Deep-sea vent ε-proteobacterial genomes provide insights into emergence of pathogens

Abstract

Deep-sea vents are the light-independent, highly productive ecosystems driven primarily by chemolithoautotrophic microorganisms, in particular by ε-Proteobacteria phylogenetically related to important pathogens. We analyzed genomes of two deep-sea vent ε-Proteobacteria strains, Sulfurovum sp. NBC37-1 and Nitratiruptor sp. SB155-2, which provide insights not only into their unusual niche on the seafloor, but also into the origins of virulence in their pathogenic relatives, Helicobacter and Campylobacter species. The deep-sea vent ε-proteobacterial genomes encode for multiple systems for respiration, sensing and responding to environment, and detoxifying heavy metals, reflecting their adaptation to the deep-sea vent environment. Although they are nonpathogenic, both deep-sea vent ε-Proteobacteria share many virulence genes with pathogenic ε-Proteobacteria, including genes for virulence factor MviN, hemolysin, invasion antigen CiaB, and the N -linked glycosylation gene cluster.

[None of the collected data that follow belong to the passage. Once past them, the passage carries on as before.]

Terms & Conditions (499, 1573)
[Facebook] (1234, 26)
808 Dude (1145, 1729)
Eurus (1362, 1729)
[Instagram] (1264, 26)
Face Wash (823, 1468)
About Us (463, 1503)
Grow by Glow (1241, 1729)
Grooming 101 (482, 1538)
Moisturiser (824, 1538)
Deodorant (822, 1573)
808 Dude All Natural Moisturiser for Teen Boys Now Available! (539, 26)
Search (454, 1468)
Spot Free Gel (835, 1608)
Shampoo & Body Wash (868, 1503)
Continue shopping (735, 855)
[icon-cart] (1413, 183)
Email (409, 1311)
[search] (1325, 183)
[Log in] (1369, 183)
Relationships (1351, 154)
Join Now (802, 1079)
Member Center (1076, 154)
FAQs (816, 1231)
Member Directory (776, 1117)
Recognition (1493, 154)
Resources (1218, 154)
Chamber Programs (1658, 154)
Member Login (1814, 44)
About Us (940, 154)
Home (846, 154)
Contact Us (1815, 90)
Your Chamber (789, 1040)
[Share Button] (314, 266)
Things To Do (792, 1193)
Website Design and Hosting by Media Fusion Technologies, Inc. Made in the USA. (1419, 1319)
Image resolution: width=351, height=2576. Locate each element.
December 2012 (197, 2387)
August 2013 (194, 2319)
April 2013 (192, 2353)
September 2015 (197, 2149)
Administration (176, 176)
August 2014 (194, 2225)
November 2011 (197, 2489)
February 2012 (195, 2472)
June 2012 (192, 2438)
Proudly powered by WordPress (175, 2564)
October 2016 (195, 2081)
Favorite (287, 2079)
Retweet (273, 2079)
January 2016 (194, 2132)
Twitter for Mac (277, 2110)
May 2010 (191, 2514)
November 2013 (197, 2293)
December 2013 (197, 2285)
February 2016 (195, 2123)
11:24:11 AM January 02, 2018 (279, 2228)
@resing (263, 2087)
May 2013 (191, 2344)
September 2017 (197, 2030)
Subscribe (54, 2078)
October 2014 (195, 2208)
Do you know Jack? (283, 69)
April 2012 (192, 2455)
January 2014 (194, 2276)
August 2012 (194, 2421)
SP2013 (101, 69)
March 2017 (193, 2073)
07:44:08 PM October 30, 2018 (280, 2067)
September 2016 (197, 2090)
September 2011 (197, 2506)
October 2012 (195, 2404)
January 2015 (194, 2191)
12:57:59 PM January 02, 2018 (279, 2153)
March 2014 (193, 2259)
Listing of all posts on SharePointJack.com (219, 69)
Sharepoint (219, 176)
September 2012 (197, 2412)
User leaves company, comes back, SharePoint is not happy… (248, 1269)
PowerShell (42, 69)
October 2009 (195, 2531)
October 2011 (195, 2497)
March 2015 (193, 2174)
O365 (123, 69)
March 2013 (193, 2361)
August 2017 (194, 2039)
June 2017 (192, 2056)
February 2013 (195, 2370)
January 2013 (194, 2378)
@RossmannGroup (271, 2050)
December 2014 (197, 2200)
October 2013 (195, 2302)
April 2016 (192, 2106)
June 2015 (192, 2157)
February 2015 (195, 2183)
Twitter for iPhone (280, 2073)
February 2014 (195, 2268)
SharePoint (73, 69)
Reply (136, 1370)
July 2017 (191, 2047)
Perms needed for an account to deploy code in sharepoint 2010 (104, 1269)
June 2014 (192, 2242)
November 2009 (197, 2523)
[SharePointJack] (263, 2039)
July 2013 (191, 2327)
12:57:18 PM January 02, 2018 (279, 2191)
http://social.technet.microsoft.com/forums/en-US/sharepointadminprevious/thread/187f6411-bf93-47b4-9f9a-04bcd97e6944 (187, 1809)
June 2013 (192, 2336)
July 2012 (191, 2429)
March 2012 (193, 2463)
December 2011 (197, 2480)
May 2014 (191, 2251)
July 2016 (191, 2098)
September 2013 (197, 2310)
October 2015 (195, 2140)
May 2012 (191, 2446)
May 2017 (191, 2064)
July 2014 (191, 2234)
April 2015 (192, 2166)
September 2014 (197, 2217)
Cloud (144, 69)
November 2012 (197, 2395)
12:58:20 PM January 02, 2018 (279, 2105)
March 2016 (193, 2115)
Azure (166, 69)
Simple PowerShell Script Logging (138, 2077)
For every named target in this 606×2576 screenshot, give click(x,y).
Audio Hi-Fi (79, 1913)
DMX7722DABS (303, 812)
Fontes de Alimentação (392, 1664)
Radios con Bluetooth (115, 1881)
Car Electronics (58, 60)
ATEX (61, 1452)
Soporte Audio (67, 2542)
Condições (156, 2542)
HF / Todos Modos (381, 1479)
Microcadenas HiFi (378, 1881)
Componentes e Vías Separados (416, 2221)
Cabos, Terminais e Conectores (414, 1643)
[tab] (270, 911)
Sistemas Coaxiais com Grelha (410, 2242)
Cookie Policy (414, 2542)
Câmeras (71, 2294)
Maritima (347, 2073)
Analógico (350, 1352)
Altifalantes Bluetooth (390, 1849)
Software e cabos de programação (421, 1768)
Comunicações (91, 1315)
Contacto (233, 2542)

In addition, some virulence determinants (such as the H ₂ -uptake hydrogenase) and genomic plasticity of the pathogenic descendants appear to have roots in deep-sea vent ε-Proteobacteria. These provide ecological advantages for hydrothermal vent ε-Proteobacteria who thrive in their deep-sea habitat and are essential for both the efficient colonization and persistent infections of their pathogenic relatives. Our comparative genomic analysis suggests that there are previously unrecognized evolutionary links between important human/animal pathogens and their nonpathogenic, symbiotic, chemolithoautotrophic deep-sea relatives.